First priority: Calm the players.
"We won't be losing our head. We know what the course of action is, and we told them that," said Limegrover, Kill's offensive coordinator for more than a decade. "For a lot of people, it's a state of shock. For us coaches, we kind of know what we need to get things done to make sure the ship stays on course."
In other words: Situation normal. Tomorrow is about reviewing film, correcting mistakes and focusing on next Saturday. Kill likes to say, "next man up" when discussing injuries, and his condition is apparently no different.
"We'll get right back to work tomorrow and start working to beat Miami of Ohio," Limegrover said.

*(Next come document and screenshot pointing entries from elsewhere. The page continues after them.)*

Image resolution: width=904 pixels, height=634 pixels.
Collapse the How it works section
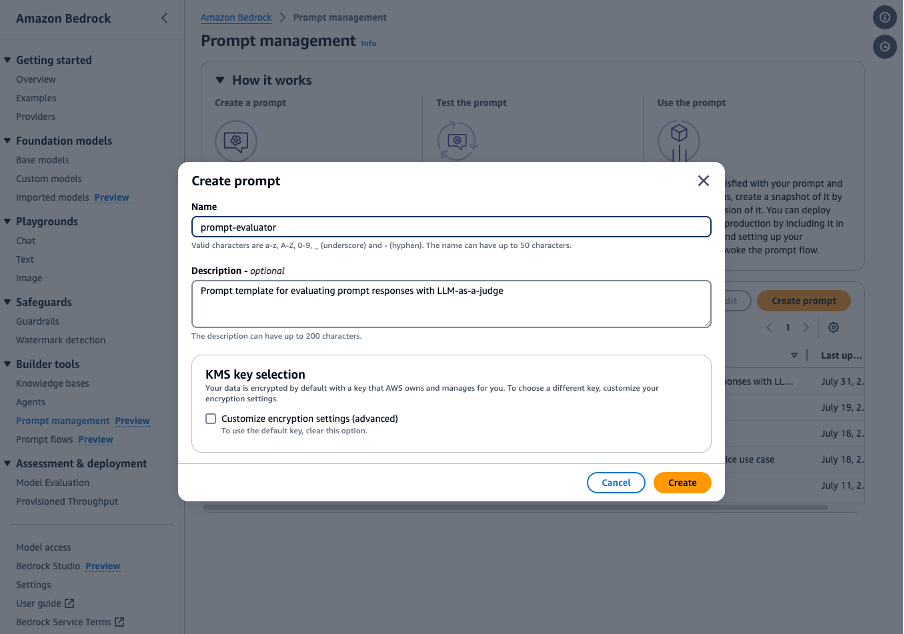(x=220, y=80)
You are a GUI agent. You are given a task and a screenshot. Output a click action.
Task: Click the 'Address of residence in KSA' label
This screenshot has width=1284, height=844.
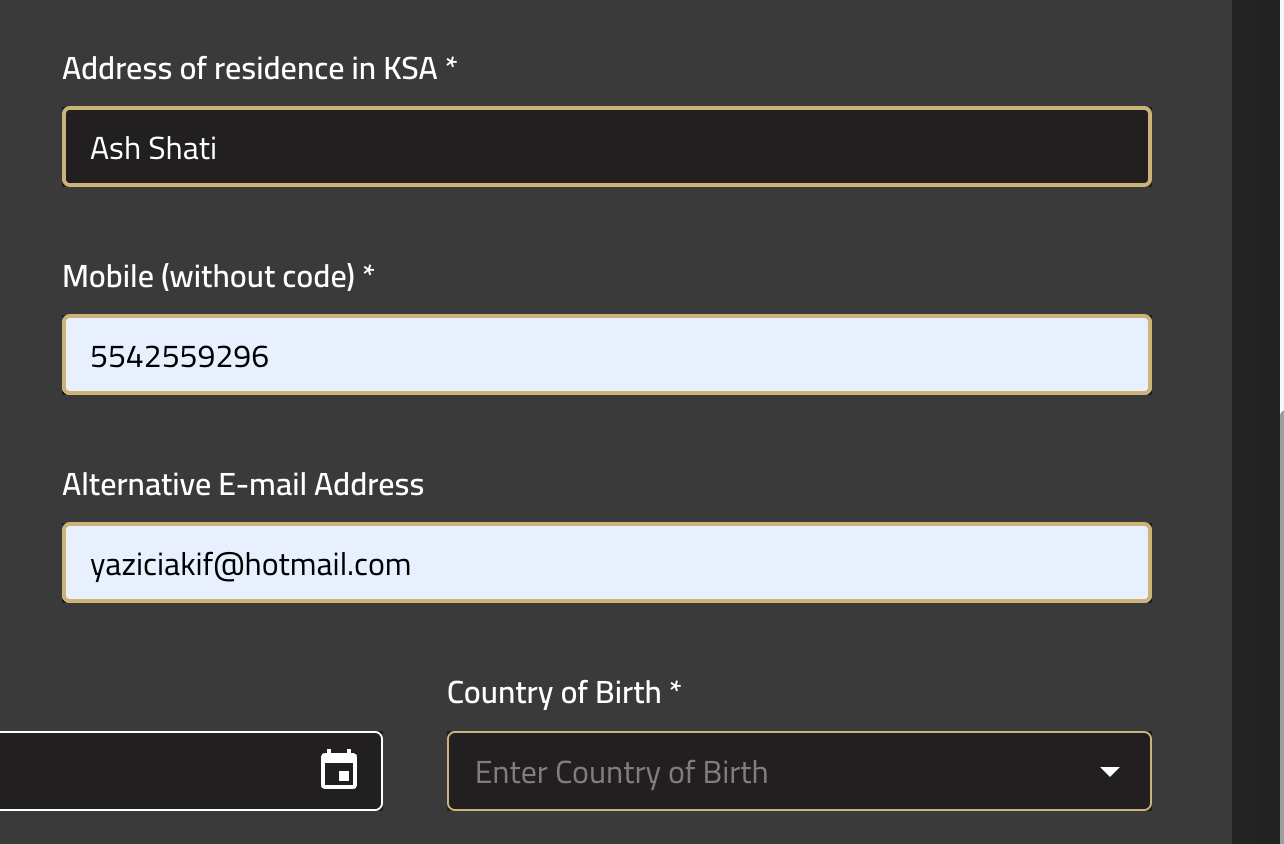click(249, 68)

There's plenty of mistakes to correct, now that the Gophers are 0-2 for the first time since 1992, starting with a defense that looked nothing like the unit that shut out USC in the second half a week earlier. Linebacker Mike Rallis had a 13-tackle day, but the pass-rushers got too little pressure on quarterback Andrew Manley, who hit receivers like it was a passing drill. Manley nearly challenged Matt Barkley's 16 straight completions of a week ago, but threw a bad ball after completing 12 straight passes to open the game.
Offensively, MarQueis Gray's rushing ability was used to far greater effect -- he gained 110 yards on 17 carries -- but that merely covered up the lack of a traditional running game. Duane Bennett averaged only 2.8 yards per carry and had no runs longer than six yards, and Lamonte Edwards, billed as the Gophers' physical ball-carrier, gained 11 yards on seven carries, including a no-gain on the game's critical play, a fourth down on the 1-yard line.
That's a lot of work to be done. The amazing thing is the work will go on, with or without their leader.